Objective A:
In the forum thread, what reply does Lorian give about when members will be able to delete a reply?
Objective B:
For each statement below, state whether it agrees with the forum thread, and support each verdict by quoting the deciding words: (i) Keeks says the typing problem also occurs when no reply is involved; (ii) zak007 says they are a fan of the new layout; (iii) karbonk calls the site a great forum.
[Begin Supplied passage]
I am not getting any thread reply notifications any more and I can't select email per reply when following threads either


----------



## Keeks (Oct 22, 2010)

Not sure if this is the right place to bring up problems but when I'm replying to quotes on my phone, I have to type some letters 4 or 5 times, it then takes away the space before the word and adds what I'm writing to the last word. Just taken ages to write one sentence in a reply, but when no reply is involved, its fine. Not sure if this is a glitch that needs to be looked at.


----------



## mal (Dec 31, 2009)

Keeks said:


> Not sure if this is the right place to bring up problems but when I'm replying to quotes on my phone, I have to type some letters 4 or 5 times, it then takes away the space before the word and adds what I'm writing to the last word. Just taken ages to write one sentence in a reply, but when no reply is involved, its fine. Not sure if *this is a glitch *that needs to be looked at.


could be agents in the matrix.


----------



## zak007 (Nov 12, 2011)

Can't say I'm a fan of the new layout but maybe it'll grow on me and the rest who are thinking the same


----------



## SickCurrent (Sep 19, 2005)

I've getting to like it now actually 

Are the join dates below avi coming back @lorian mate?


----------



## karbonk (Jan 7, 2009)

the new layout is good but tons of default settings and lots of faults, just hope they get ironed out as its a great forum.


----------



## Lorian (Apr 9, 2003)

karbonk said:


> Can we still delete a reply in a thread if we want to?? Before we could edit and delete the reply. ~Is this still possible?? Cheers.


You will be able to later today.


----------
[End Supplied passage]
[Begin Stored data]
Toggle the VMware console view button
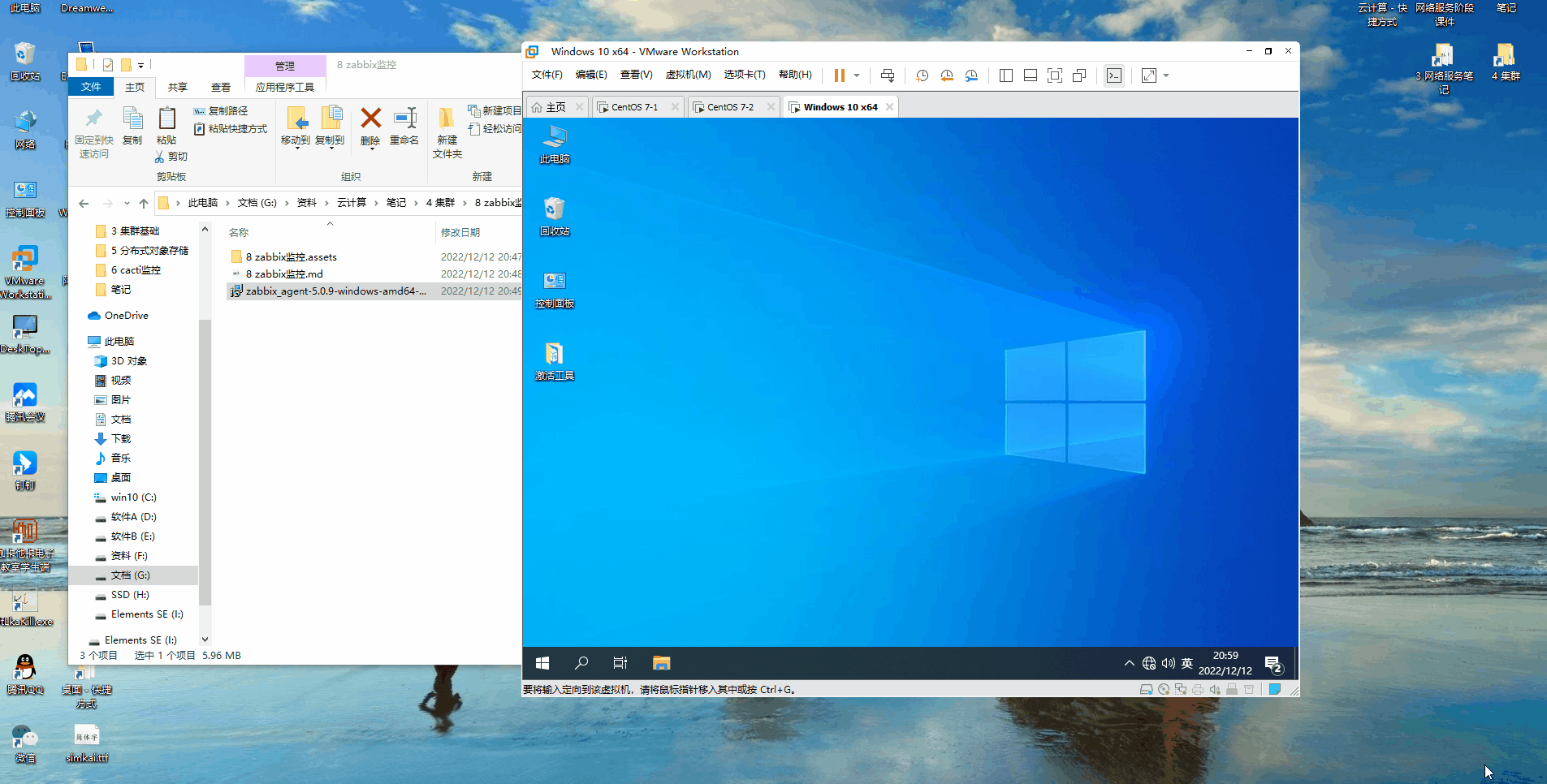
[End Stored data]
Exercise solution A:
Lorian says members will be able to do so later today.

Exercise solution B:
(i) No: "but when no reply is involved, its fine."
(ii) No: "Can't say I'm a fan of the new layout"
(iii) Yes: "as its a great forum."